* _INPUT MATERIAL_
'''
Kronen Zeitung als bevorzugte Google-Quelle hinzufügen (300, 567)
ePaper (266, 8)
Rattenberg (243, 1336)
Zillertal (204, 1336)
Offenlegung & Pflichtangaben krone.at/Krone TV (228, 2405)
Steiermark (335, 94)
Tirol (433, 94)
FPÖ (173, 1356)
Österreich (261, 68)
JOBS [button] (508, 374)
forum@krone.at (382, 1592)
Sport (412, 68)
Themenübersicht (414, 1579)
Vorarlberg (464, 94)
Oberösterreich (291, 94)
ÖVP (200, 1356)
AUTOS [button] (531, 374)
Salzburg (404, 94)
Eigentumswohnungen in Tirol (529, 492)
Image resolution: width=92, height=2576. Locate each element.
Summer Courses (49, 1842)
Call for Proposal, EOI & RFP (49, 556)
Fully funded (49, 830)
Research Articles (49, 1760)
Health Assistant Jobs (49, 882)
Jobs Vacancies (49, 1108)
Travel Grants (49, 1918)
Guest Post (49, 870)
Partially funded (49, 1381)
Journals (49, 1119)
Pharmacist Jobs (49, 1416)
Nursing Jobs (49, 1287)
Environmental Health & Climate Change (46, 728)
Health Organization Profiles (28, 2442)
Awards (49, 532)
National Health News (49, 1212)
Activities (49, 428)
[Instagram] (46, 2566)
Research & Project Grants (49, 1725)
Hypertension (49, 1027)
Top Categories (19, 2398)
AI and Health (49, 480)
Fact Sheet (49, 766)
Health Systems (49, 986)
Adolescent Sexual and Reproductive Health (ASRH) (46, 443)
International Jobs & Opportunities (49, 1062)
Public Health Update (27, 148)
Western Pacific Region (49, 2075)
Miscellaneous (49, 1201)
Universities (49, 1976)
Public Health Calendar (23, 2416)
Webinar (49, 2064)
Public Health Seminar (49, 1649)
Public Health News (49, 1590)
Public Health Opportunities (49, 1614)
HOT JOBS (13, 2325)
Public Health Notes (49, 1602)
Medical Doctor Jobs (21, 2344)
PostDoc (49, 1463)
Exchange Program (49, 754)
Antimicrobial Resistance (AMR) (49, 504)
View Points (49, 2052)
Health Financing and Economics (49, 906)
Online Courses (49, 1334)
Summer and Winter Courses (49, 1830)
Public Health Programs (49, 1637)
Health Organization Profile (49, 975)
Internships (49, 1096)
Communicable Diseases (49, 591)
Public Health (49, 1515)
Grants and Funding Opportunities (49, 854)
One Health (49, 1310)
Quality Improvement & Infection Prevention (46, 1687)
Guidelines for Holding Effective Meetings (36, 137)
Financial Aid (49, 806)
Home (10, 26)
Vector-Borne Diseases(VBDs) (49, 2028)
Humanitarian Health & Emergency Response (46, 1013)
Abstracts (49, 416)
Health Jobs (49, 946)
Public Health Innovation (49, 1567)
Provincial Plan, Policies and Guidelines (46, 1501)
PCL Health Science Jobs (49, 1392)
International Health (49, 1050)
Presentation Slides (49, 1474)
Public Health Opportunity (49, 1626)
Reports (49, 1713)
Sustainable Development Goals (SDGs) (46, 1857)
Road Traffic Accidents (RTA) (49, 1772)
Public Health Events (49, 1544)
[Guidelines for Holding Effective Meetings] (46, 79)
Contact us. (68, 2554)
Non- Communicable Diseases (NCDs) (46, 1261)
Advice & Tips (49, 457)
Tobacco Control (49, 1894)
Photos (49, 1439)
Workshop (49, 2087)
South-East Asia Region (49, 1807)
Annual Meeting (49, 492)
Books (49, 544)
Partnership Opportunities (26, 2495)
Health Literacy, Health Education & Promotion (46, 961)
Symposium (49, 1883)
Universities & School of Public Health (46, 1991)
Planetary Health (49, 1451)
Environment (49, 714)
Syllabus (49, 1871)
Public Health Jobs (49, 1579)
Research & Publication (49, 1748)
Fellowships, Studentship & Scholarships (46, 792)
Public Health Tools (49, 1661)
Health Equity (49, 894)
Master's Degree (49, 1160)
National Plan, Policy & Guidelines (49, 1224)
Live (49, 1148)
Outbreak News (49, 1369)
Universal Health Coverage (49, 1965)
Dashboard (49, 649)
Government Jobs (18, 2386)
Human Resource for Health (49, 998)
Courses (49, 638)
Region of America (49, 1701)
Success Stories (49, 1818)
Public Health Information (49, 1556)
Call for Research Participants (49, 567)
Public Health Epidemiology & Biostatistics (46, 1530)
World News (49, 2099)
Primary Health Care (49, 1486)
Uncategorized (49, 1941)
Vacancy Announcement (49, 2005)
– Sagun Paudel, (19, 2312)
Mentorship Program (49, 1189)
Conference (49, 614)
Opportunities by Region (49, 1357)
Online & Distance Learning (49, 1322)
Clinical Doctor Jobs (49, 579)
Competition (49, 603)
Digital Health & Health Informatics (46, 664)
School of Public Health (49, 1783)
'''
* _GOAL OF THE EXERCISE_
In the data above, find each line that uses the string "Tirol". Copy it.

* _PROBLEM SOLUTION_
Tirol (433, 94)
Eigentumswohnungen in Tirol (529, 492)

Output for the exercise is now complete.